Em relação à investigação, a Escola realizou um investimento de cerca de 2 ME nestes 2 últimos anos, o que tem permitido reequipar os laboratórios com o objectivo de “prepararmos a instituição para os próximos desafios”.
“O que pretendemos é criar novas linhas de trabalho, ter equipamentos que estejam alinhados com as necessidades quer com a agricultura de precisão, quer com a indústria altamente sofisticada e começarmos a inovar não só em termos de processo, mas também de produto.
“Outra questão que tem sido um desafio é a integração dos nossos estudantes nos projectos de investigação, desde o início do seu percurso na instituição. Não integrar apenas ao nível dos mestrados, mas também ao nível dos TeSP para despertar o interesse pelo conhecimento e pela inovação”, sublinha a responsável.
A procura constante pela inovação
Neste momento, a ESAS está envolvida em 20 projectos de investigação financiados, nacionais ou internacionais.
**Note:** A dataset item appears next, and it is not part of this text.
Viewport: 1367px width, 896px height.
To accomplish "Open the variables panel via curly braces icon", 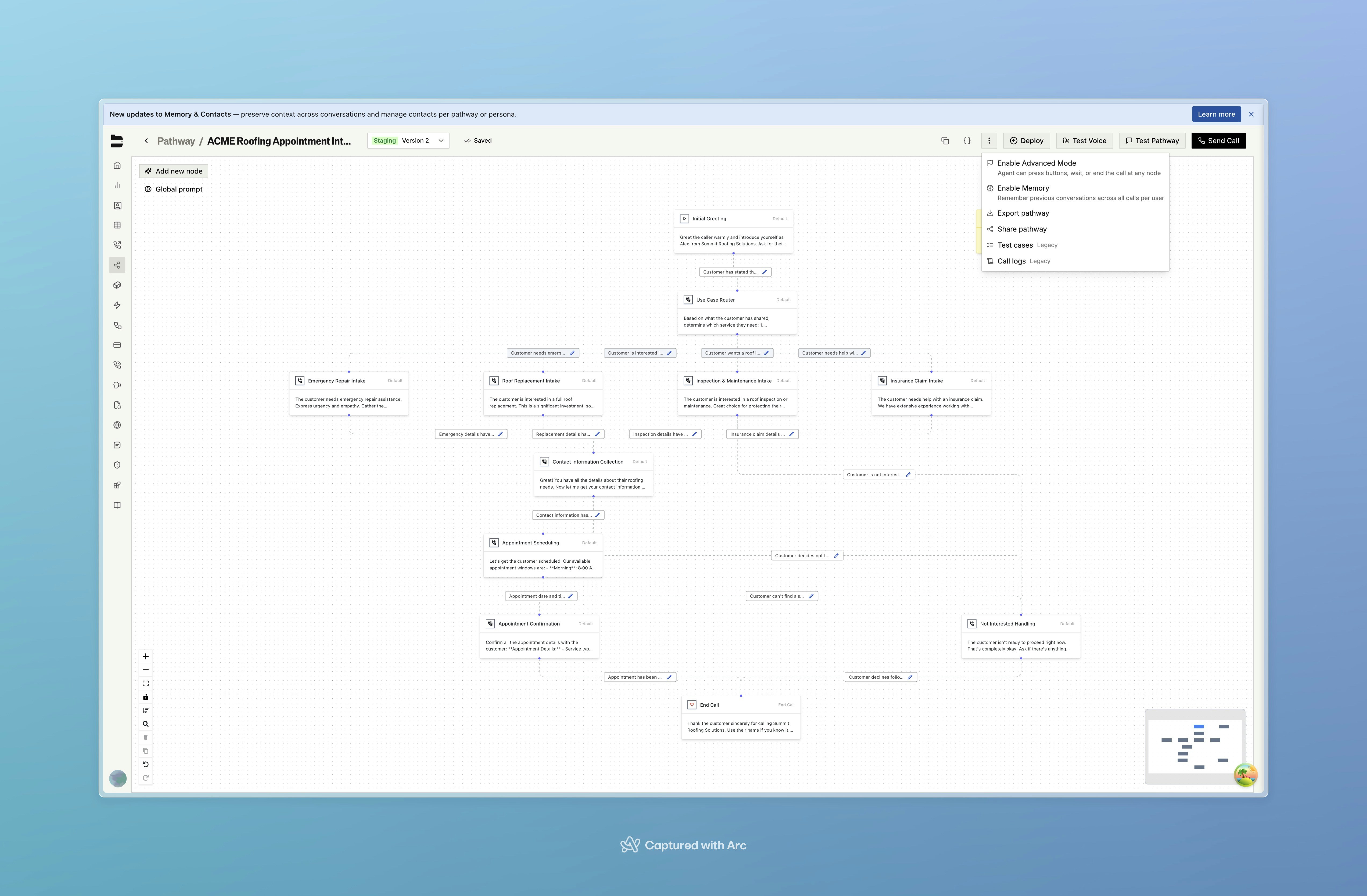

Estas linhas de investigação estão alinhadas, não só com formação, mas também com o tecido empresarial da região, porque a grande maioria destes projectos são em consórcio com empresas da região.
“Estamos a dar resposta às necessidades da região, mas também estamos envolvidos em muitos com cariz nacional ou mesmo internacional. Grande parte dos projectos têm como objectivo a promoção da sustentabilidade ambiental do sector, em termos da minimização de utilização dos recursos naturais, a questão da protecção do ambiente na questão da aplicação dos produtos fitofarmacêuticos, entre outros”, revela.
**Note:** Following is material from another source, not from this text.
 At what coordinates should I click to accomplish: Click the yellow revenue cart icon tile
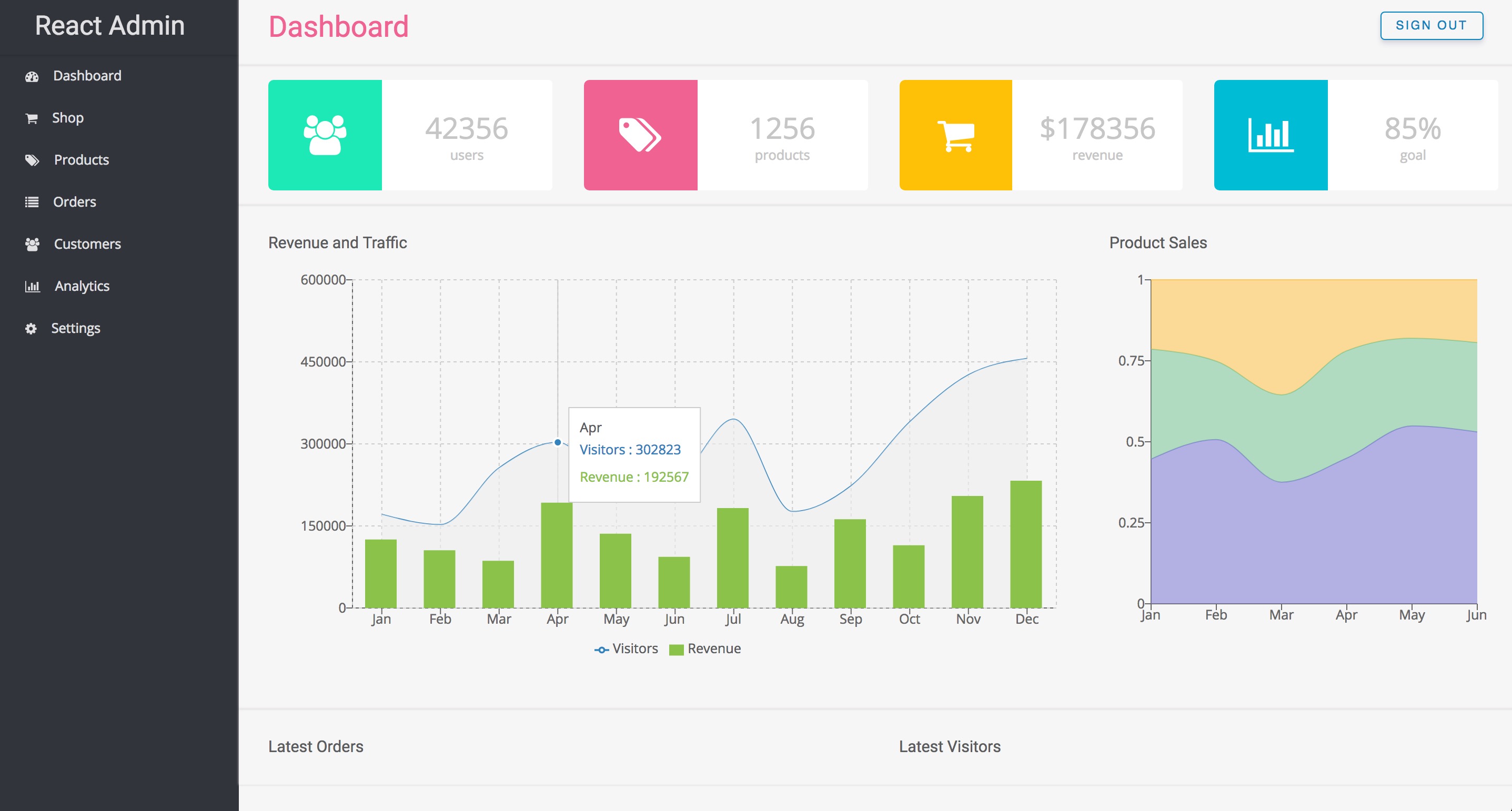955,135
Segundo disse, as linhas de investigação estão também organizadas numa perspectiva de fileira: “não trabalhamos só a questão da produção como também da transformação. A componente de vinificação, produção de azeite ou então a questão da transformação para a produção de produtos alimentares. Muitas vezes valorizando subprodutos da indústria que tem pouco valor acrescentado. Criando valor. Quer desenvolvendo produtos novos, inovando nas tecnologias, nos processos para dar reposta às necessidades do mercado”, concluiu.